Suddenly he heard an unexpected noise. He pulled the handkerchief off his face, got up from the sofa on which he was lying, and went into the dining-room. Philip was seated on the table with all his bricks around him. He had built a monstrous castle, and some defect in the foundation had just brought the structure down in noisy ruin.

“What are you doing with those bricks, Philip? You know you’re not allowed to play games on Sunday.”

Philip stared at him for a moment with frightened eyes, and, as his habit was, flushed deeply.

“I always used to play at home,” he answered.

“I’m sure your dear mamma never allowed you to do such a wicked thing as that.”

Philip did not know it was wicked; but if it was, he did not wish it to be supposed that his mother had consented to it. He hung his head and did not answer.

“Don’t you know it’s very, very wicked to play on Sunday? What d’you suppose it’s called the day of rest for? You’re going to church tonight, and how can you face your Maker when you’ve been breaking one of His laws in the afternoon?”

Mr. Carey told him to put the bricks away at once, and stood over him while Philip did so.

“You’re a very naughty boy,” he repeated. “Think of the grief you’re causing your poor mother in heaven.”

Philip felt inclined to cry, but he had an instinctive disinclination to letting other people see his tears, and he clenched his teeth to prevent the sobs from escaping. Mr. Carey sat down in his arm-chair and began to turn over the pages of a book. Philip stood at the window. The vicarage was set back from the highroad to Tercanbury, and from the dining-room one saw a semicircular strip of lawn and then as far as the horizon green fields. Sheep were grazing in them. The sky was forlorn and gray. Philip felt infinitely unhappy.

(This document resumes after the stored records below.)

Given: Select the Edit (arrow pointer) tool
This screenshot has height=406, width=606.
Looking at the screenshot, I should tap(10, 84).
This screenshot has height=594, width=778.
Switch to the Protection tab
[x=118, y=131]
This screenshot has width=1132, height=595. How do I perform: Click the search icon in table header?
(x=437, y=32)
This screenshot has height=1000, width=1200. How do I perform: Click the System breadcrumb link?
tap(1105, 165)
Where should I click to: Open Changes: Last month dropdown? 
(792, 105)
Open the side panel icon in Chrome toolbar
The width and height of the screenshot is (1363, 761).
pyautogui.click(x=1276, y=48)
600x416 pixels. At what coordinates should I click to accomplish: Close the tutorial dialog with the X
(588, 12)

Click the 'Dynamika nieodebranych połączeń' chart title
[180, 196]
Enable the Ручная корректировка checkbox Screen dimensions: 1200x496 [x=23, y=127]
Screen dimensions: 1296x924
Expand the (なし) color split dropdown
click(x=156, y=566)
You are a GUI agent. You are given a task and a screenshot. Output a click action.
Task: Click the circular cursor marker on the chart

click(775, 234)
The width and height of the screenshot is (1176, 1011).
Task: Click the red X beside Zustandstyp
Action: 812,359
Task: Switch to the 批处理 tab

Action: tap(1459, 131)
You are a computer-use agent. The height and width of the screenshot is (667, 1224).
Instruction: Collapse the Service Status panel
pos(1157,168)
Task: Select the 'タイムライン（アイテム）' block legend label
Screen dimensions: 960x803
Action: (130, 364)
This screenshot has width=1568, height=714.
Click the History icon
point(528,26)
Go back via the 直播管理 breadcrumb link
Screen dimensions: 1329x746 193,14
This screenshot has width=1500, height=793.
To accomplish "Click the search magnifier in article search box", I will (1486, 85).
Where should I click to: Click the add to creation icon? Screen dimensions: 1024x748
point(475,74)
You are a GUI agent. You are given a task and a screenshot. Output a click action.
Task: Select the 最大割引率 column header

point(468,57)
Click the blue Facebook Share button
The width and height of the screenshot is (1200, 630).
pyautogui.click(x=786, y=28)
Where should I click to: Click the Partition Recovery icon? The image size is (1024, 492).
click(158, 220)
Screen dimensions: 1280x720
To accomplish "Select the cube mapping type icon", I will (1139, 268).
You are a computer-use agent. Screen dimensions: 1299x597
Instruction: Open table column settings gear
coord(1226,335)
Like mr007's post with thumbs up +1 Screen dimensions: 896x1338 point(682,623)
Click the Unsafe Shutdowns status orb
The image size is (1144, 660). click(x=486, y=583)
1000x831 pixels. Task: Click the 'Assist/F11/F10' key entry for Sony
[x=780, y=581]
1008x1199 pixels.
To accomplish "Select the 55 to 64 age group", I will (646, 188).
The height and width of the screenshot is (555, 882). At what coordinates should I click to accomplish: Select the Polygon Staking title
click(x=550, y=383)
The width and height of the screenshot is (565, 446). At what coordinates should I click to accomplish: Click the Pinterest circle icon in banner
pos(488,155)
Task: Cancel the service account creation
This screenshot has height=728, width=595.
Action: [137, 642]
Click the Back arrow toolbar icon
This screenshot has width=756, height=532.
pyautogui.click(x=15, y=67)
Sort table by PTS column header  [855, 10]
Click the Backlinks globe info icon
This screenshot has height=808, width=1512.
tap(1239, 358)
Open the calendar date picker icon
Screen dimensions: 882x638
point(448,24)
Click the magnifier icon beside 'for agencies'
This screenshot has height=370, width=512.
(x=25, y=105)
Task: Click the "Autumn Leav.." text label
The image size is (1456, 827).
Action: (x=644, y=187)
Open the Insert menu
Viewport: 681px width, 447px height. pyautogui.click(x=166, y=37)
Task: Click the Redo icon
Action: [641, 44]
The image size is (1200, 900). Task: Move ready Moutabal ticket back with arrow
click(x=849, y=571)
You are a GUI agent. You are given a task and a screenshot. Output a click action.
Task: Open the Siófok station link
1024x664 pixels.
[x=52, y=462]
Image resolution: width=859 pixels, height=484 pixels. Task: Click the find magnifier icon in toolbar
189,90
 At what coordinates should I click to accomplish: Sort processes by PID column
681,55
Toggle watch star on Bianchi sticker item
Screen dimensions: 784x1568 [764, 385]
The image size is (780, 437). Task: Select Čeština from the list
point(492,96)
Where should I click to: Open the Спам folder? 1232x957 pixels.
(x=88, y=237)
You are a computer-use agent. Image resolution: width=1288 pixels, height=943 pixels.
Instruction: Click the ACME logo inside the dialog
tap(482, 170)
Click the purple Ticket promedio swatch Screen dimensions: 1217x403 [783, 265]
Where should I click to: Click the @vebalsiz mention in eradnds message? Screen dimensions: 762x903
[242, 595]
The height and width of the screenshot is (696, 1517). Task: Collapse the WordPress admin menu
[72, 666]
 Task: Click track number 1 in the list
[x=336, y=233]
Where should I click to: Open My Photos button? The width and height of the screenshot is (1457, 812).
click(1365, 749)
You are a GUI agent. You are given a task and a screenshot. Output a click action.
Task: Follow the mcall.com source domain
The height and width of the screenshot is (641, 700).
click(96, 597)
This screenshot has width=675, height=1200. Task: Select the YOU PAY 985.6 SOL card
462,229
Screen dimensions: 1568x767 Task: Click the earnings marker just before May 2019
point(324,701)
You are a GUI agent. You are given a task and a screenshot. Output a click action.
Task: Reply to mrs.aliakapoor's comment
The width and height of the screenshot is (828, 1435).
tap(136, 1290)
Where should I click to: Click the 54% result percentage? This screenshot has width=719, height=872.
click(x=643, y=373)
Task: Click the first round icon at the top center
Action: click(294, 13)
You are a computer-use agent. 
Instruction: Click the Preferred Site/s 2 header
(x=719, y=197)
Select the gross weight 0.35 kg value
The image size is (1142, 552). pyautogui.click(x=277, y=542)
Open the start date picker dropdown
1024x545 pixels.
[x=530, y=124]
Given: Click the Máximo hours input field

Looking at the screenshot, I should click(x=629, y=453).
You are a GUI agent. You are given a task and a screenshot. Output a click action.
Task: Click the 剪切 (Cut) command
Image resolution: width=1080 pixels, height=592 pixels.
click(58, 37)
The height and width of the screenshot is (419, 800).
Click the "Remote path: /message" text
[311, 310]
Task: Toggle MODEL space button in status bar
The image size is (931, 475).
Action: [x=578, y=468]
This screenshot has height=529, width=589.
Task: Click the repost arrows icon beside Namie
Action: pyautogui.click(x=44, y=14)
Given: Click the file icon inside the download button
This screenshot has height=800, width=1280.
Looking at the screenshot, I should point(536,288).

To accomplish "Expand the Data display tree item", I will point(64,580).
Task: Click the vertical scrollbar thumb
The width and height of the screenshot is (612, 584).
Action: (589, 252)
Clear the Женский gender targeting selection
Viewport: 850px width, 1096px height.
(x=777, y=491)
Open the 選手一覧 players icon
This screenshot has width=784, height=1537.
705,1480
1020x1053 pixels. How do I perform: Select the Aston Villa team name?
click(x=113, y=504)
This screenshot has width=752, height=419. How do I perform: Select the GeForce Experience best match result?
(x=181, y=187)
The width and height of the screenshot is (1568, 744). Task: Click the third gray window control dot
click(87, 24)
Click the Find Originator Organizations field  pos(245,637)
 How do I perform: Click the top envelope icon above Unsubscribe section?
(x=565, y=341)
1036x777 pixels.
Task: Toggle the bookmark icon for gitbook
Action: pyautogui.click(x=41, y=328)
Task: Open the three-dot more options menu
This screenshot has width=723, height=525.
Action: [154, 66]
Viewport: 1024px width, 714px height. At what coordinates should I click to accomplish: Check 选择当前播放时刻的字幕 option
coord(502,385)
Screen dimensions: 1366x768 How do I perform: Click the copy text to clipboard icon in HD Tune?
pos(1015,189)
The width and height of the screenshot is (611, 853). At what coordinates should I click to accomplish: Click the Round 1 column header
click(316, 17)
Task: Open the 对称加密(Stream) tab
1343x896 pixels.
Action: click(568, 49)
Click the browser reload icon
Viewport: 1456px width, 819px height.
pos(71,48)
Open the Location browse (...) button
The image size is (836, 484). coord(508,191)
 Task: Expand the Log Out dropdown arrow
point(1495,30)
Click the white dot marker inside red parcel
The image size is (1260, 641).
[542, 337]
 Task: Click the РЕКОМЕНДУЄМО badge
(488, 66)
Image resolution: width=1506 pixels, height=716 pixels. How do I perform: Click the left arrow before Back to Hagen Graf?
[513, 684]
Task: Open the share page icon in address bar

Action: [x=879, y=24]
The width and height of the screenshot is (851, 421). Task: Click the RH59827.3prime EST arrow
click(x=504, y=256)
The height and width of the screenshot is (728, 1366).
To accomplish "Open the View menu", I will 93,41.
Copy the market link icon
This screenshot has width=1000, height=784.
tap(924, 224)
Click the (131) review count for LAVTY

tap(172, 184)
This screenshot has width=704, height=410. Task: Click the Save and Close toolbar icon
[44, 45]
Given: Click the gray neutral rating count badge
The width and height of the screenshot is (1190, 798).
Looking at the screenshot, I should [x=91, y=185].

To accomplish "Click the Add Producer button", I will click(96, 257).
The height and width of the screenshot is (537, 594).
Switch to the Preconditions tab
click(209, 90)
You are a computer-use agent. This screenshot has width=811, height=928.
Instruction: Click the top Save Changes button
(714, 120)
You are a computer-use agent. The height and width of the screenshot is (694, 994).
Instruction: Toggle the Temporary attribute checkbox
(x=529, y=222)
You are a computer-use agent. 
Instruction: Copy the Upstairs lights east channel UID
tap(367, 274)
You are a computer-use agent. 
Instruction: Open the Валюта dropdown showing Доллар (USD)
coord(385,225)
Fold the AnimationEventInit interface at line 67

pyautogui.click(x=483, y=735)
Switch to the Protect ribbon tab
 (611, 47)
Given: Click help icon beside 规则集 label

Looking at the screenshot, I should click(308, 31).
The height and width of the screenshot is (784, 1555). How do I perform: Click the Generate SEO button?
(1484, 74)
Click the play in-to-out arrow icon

Presently Mary Ann came in to lay the tea, and Aunt Louisa descended the stairs.

“Have you had a nice little nap, William?” she asked.

“No,” he answered. “Philip made so much noise that I couldn’t sleep a wink.”

This was not quite accurate, for he had been kept awake by his own thoughts; and Philip, listening sullenly, reflected that he had only made a noise once, and there was no reason why his uncle should not have slept before or after. When Mrs. Carey asked for an explanation the Vicar narrated the facts.